For the new study, published in JAMA, British researchers tracked diabetes diagnoses among 10,095 men and women who were 35 to 55 at the start of the project, in 1985 to 1988, and free of the disease at the time.

They followed them with clinical examinations every four or five years through 2019. At each examination, the researchers took blood samples to evaluate fasting glucose levels, a measure used to detect diabetes, and recorded self-reported and doctor-diagnosed cases of Type 2 disease.

The researchers also determined dementia cases using British government databases. Over an average follow-up of 32 years, they recorded 1,710 cases of Type 2 diabetes and 639 of dementia.

The researchers calculated that each five-year earlier onset of diabetes was associated with a 24 percent increased risk of dementia.
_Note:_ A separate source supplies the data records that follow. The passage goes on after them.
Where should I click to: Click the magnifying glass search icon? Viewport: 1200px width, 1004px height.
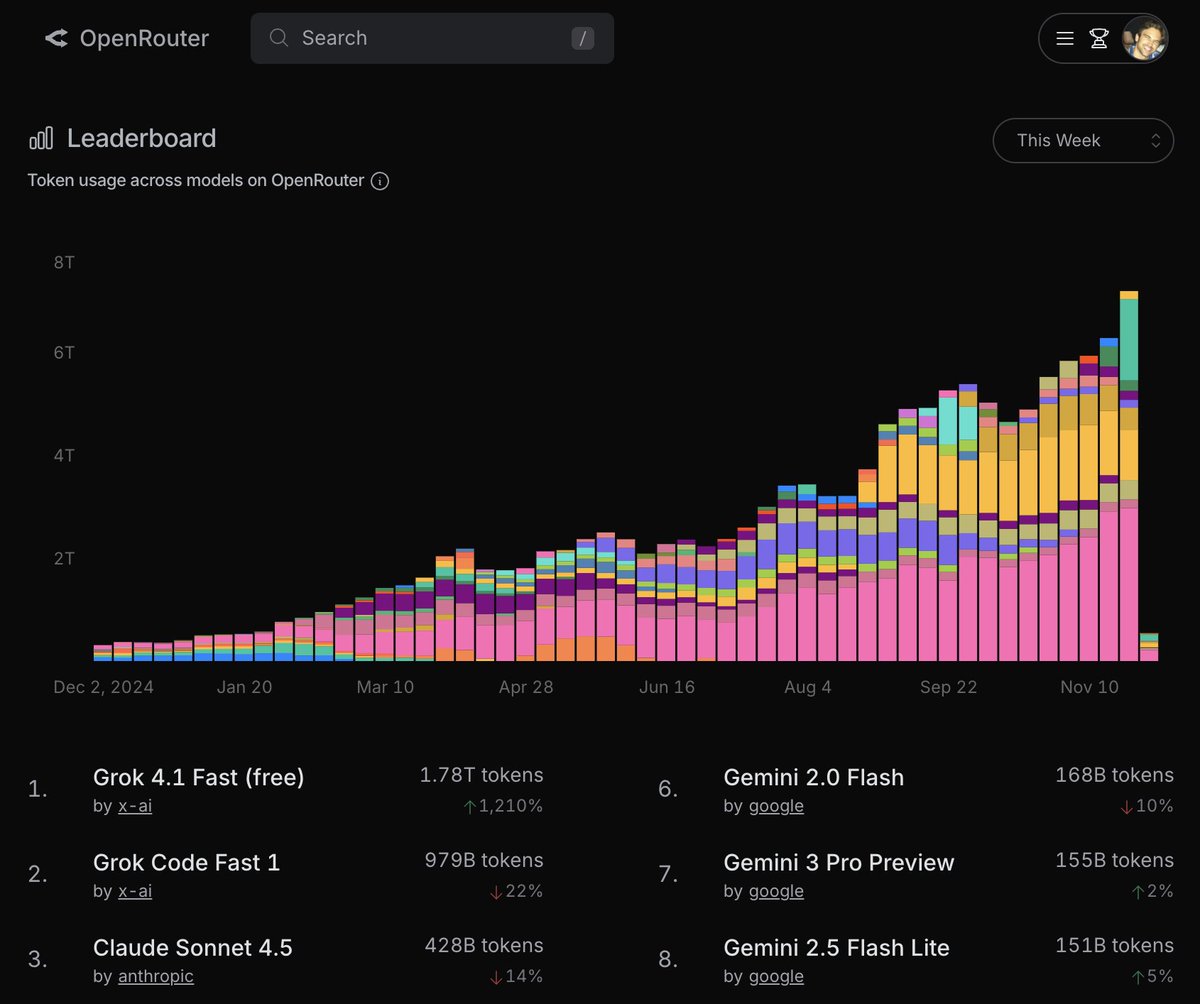coord(278,38)
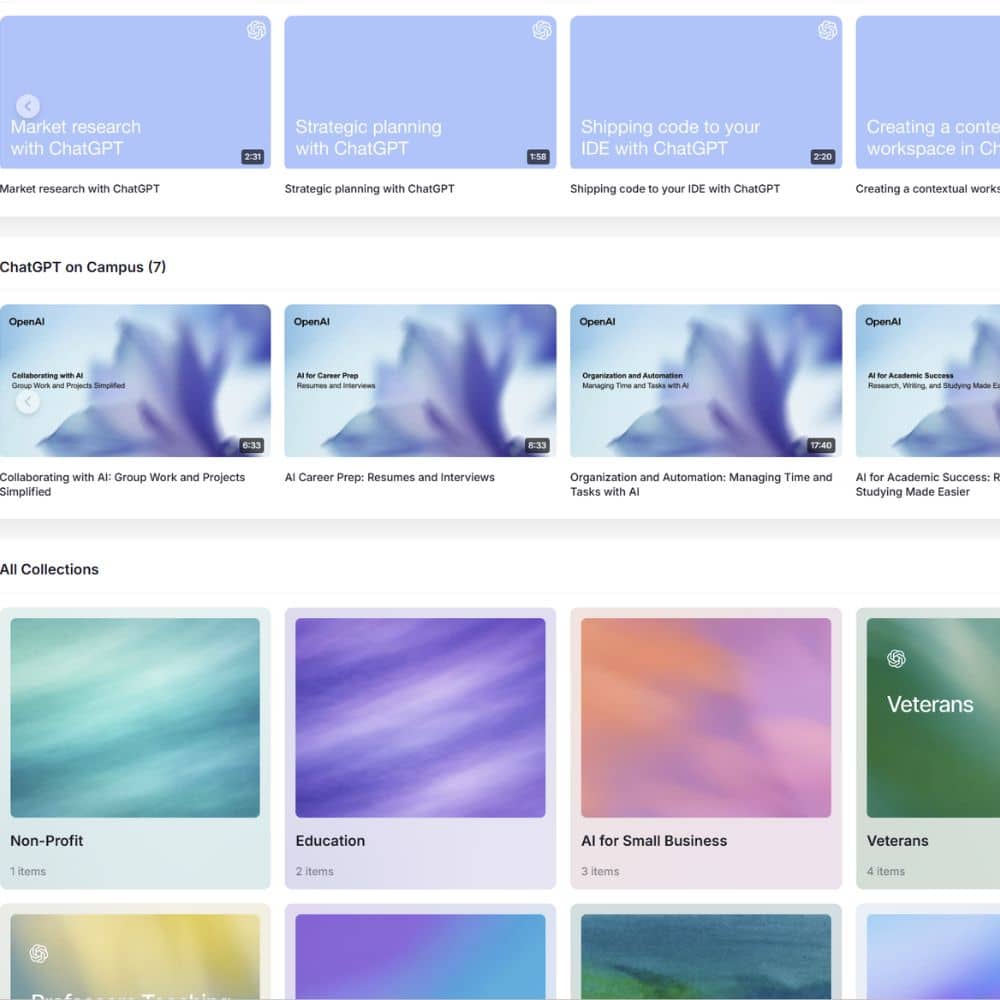1000x1000 pixels.
Task: Click previous arrow on ChatGPT on Campus carousel
Action: coord(28,402)
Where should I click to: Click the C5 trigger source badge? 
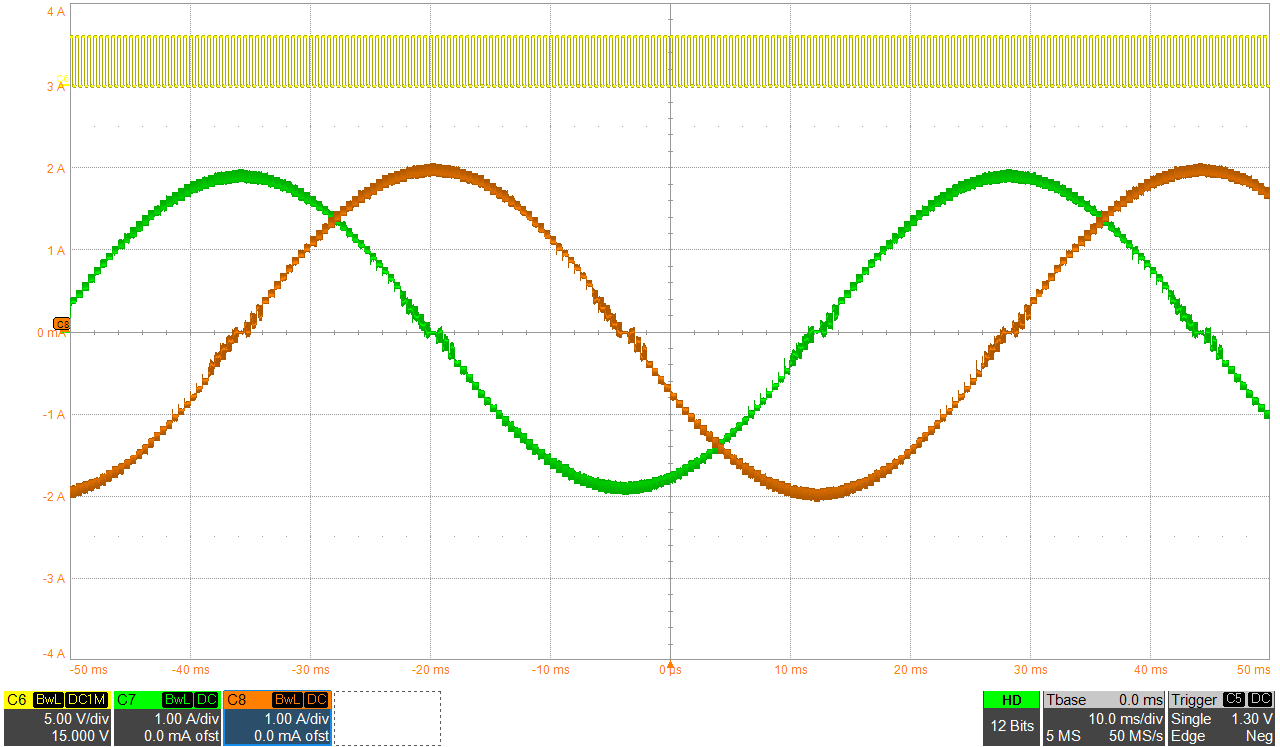click(1235, 700)
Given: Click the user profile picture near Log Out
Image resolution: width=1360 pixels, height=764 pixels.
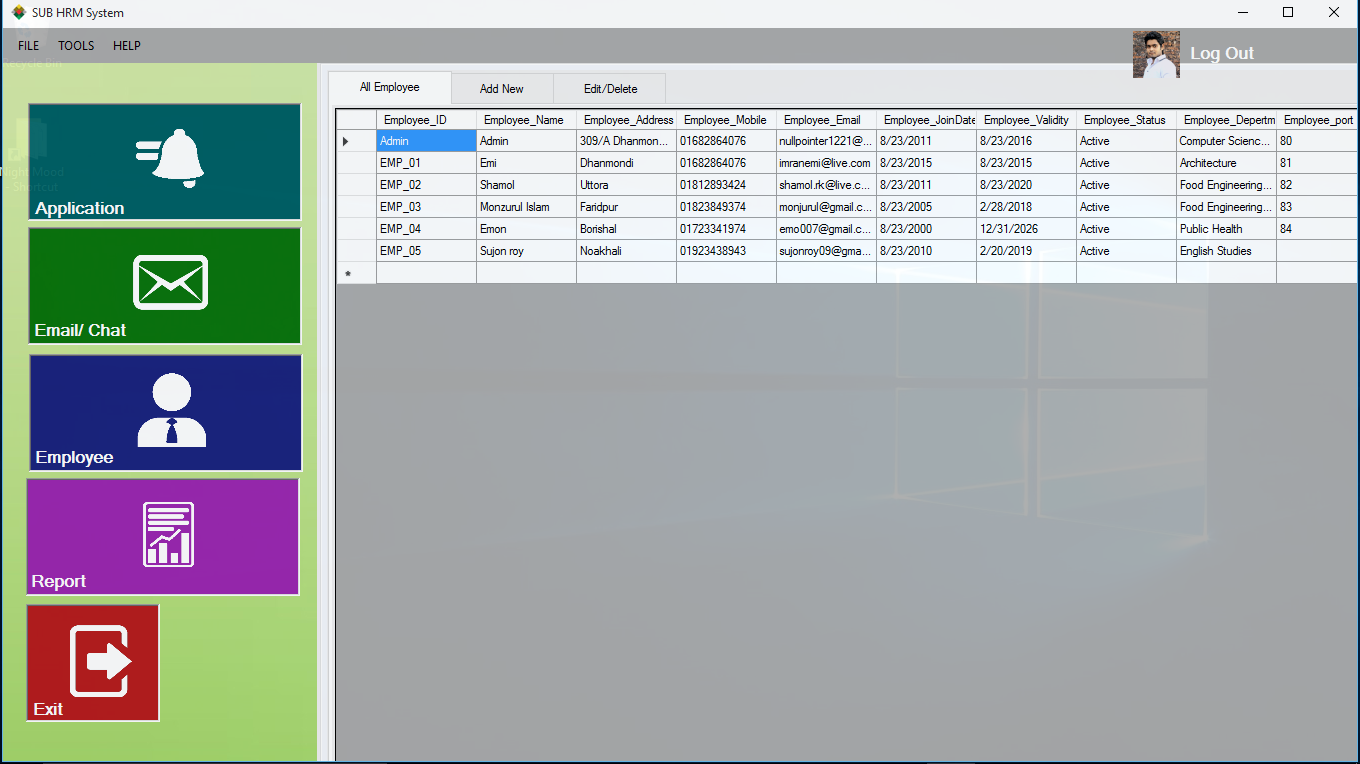Looking at the screenshot, I should coord(1156,54).
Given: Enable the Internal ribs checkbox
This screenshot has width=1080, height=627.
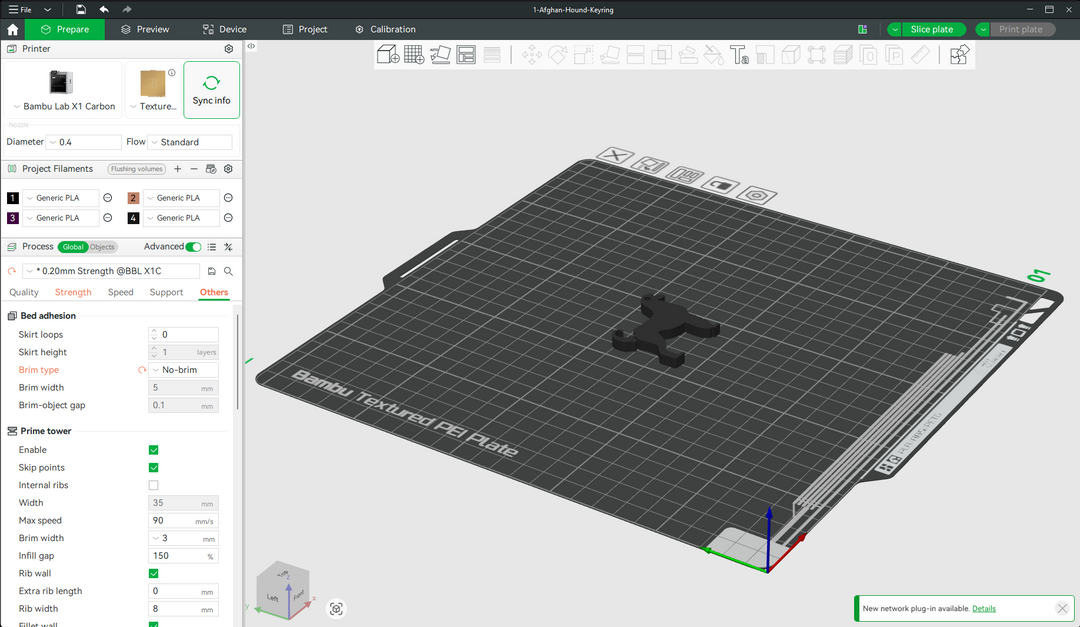Looking at the screenshot, I should click(153, 485).
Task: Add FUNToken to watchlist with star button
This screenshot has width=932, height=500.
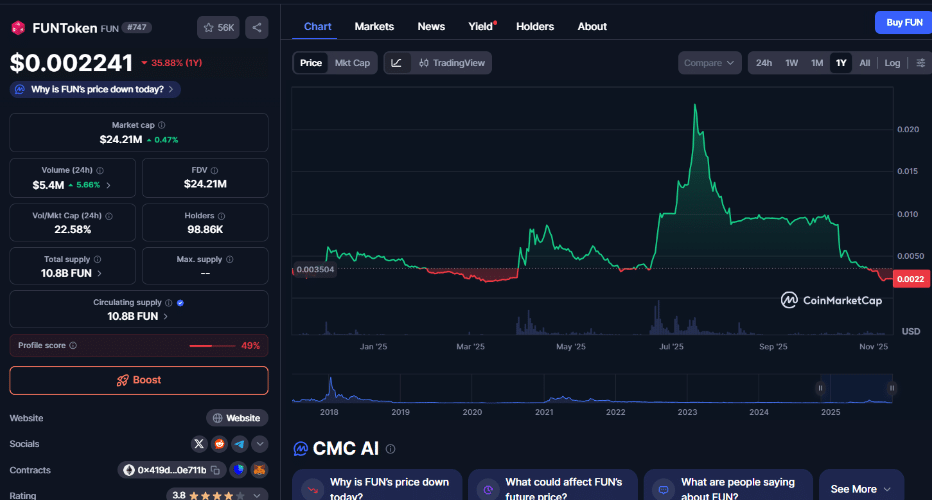Action: tap(218, 28)
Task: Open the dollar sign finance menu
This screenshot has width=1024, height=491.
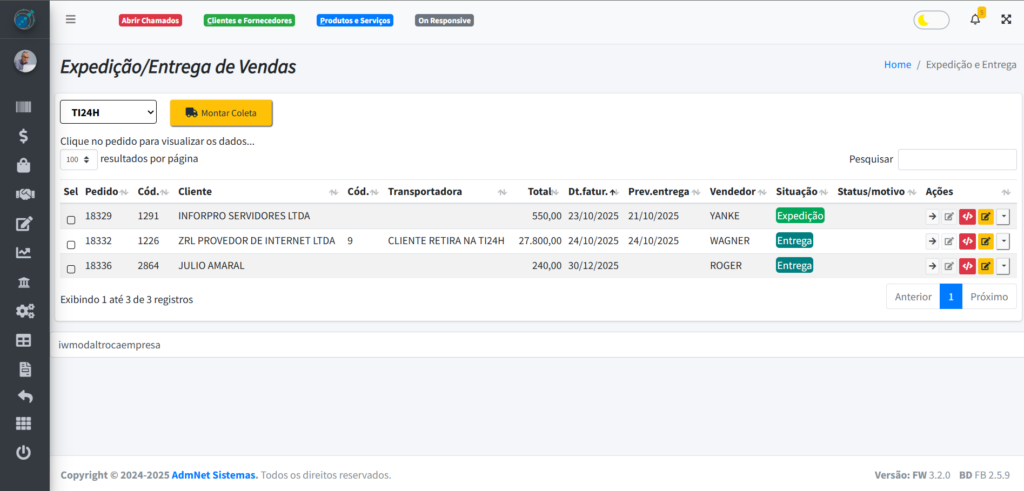Action: pos(25,136)
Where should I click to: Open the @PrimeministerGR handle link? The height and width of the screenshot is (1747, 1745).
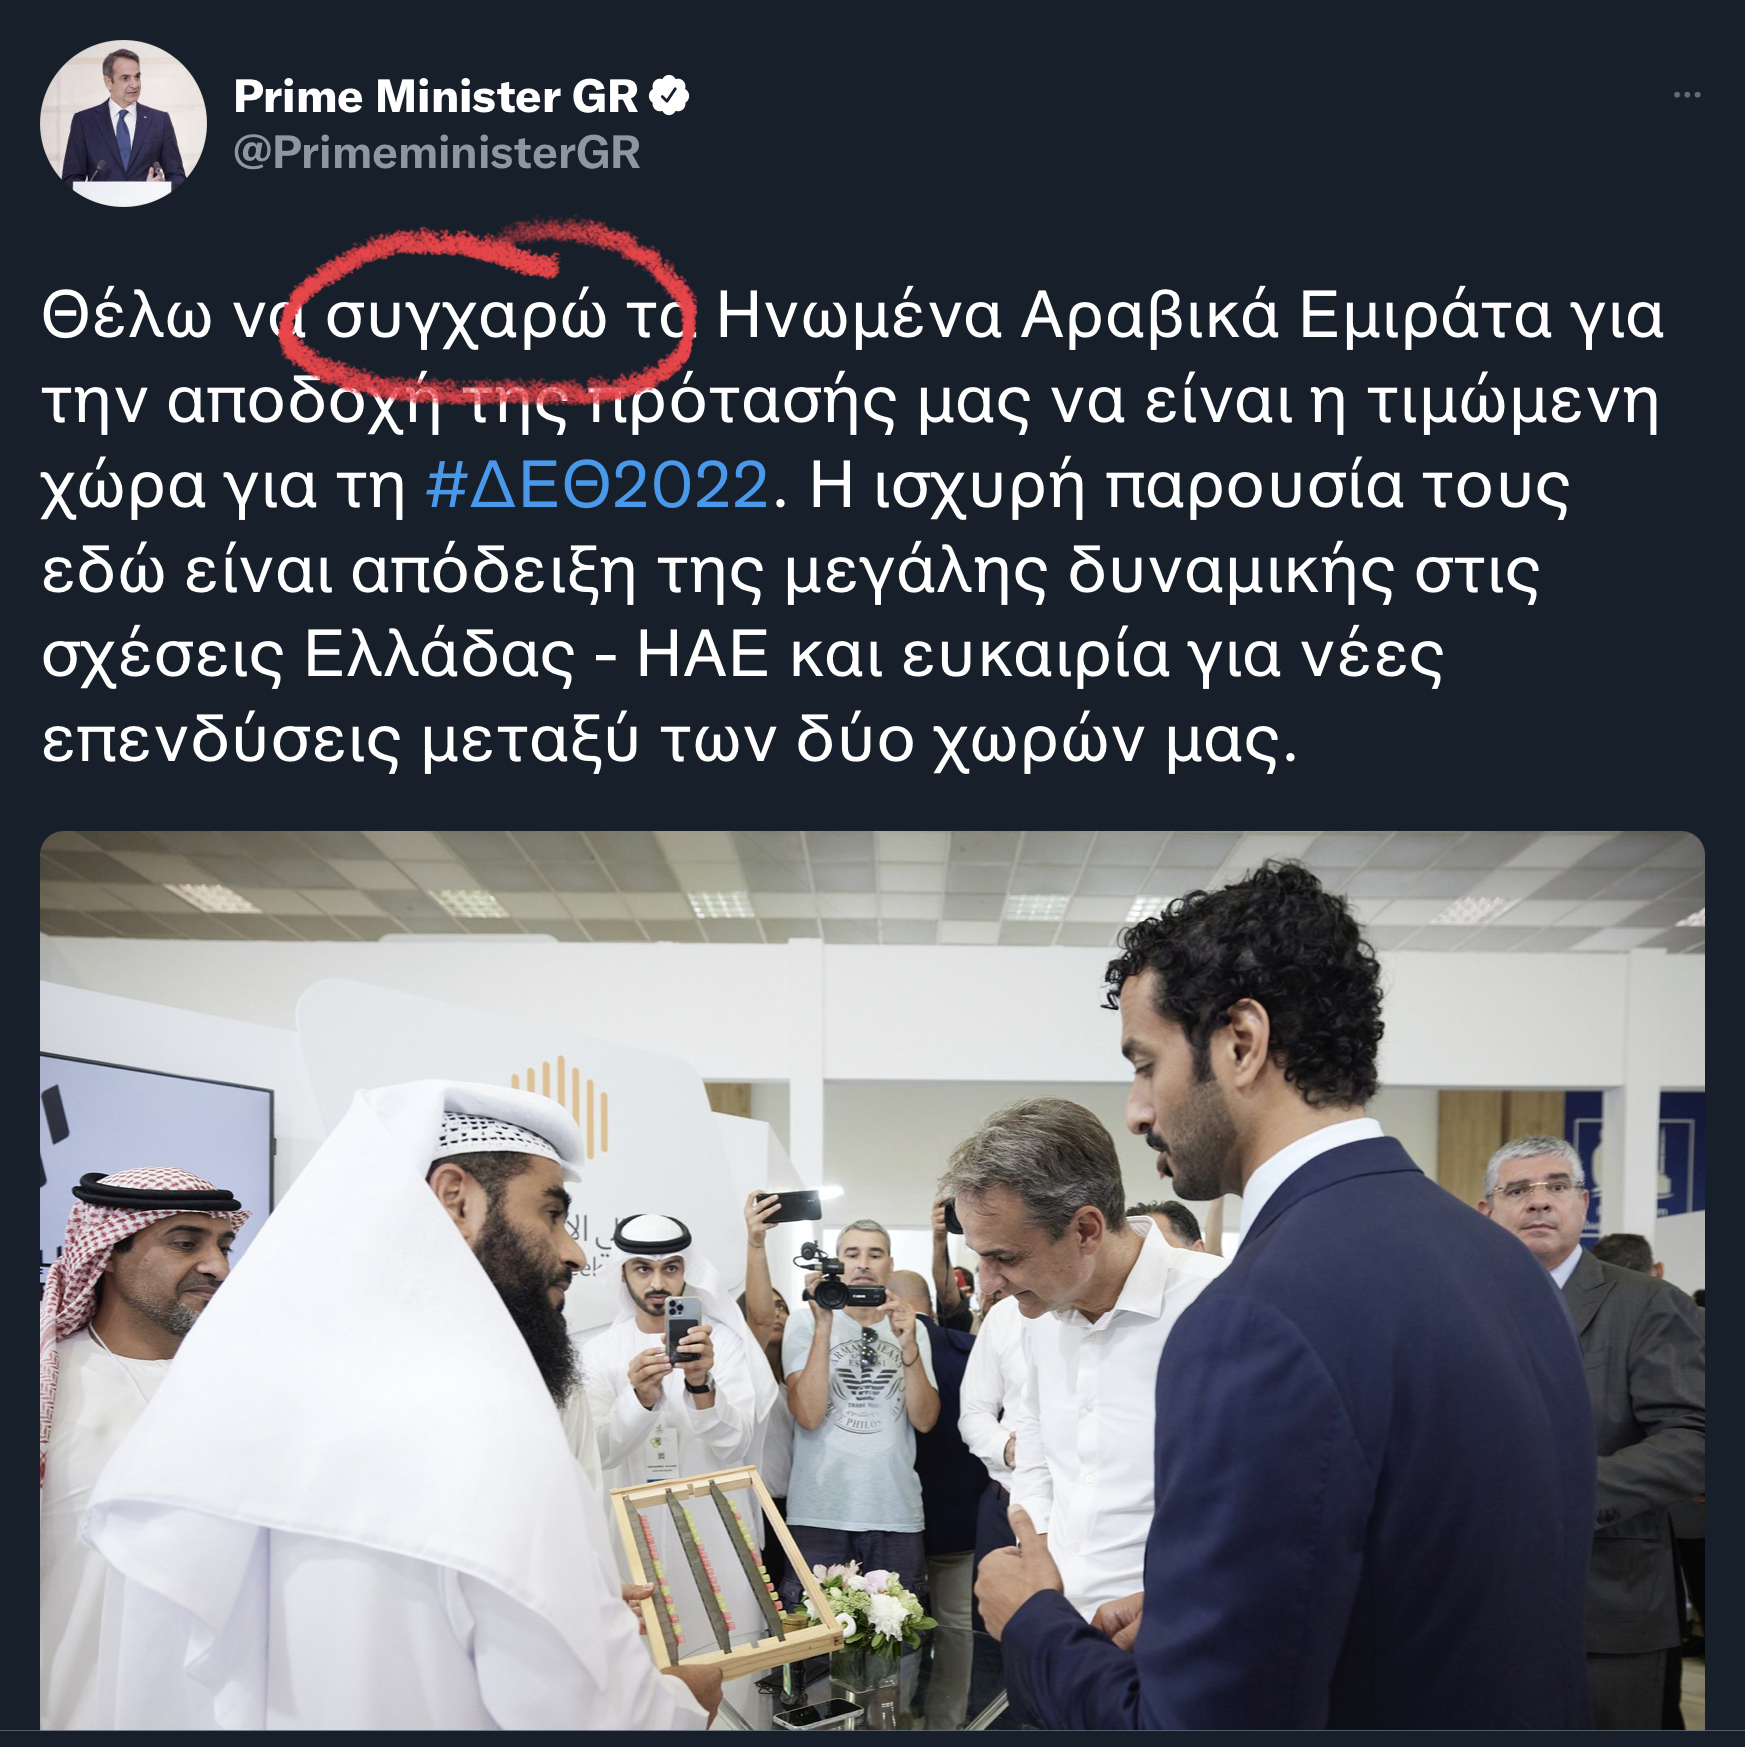[436, 153]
Compared with a person without diabetes, a 70-year-old diagnosed with Type 2 diabetes less than five years earlier had an 11 percent increased risk for dementia. But a diagnosis at age 65 was associated with a 53 percent increased risk of later dementia, and a diagnosis at 60 with a 77 percent increased risk. A person diagnosed with Type 2 at ages 55 to 59 had more than twice the risk of dementia in old age compared with a person in the same age group without diabetes.

The study was observational, so could not prove that diabetes causes dementia. But it was long-running, with a large study population. The researchers controlled for many factors that affect the risk for dementia, including race, education, heart conditions, stroke, smoking and physical activity, and the diabetes-dementia link persisted.

“These are exceptional data,” said Daniel Belsky, an assistant professor of epidemiology at Columbia Mailman School of Public Health who was not involved in the research. “These associations between the timing of onset of diabetes and development of dementia show the importance of a life-course approach to preventing degenerative disease.

“We are an aging population, and the things we fear most are degenerative diseases like dementia, for which we have no cures, no therapies, and very few modifiable pathways to target for prevention,” Dr. Belsky said. “We can’t wait until people are in their 70s.”

Why diabetes would be linked to dementia is unknown. “We can speculate on the mechanisms,” said the study’s senior author, Archana Singh-Manoux, a research professor at INSERM, the French national health institute. “Living a long time with diabetes and having hypoglycemic events is harmful, and there are neurotoxic effects of diabetes as well. The brain uses enormous amounts of glucose, so with insulin resistance, the way the brain uses glucose might be altered” in people with Type 2 diabetes.

Type 2 can be managed and its complications reduced by monitoring blood sugar and conscientiously following a well-designed, personalized program of medication, exercise and diet. Is it possible that such a routine could minimize the risk for dementia later in life?

“With better control, there was less cognitive decline than in those with poor control,” Dr. Singh-Manoux said. “So stick to your medication. Look after your glycemic markers. That’s the message for people who have diabetes.”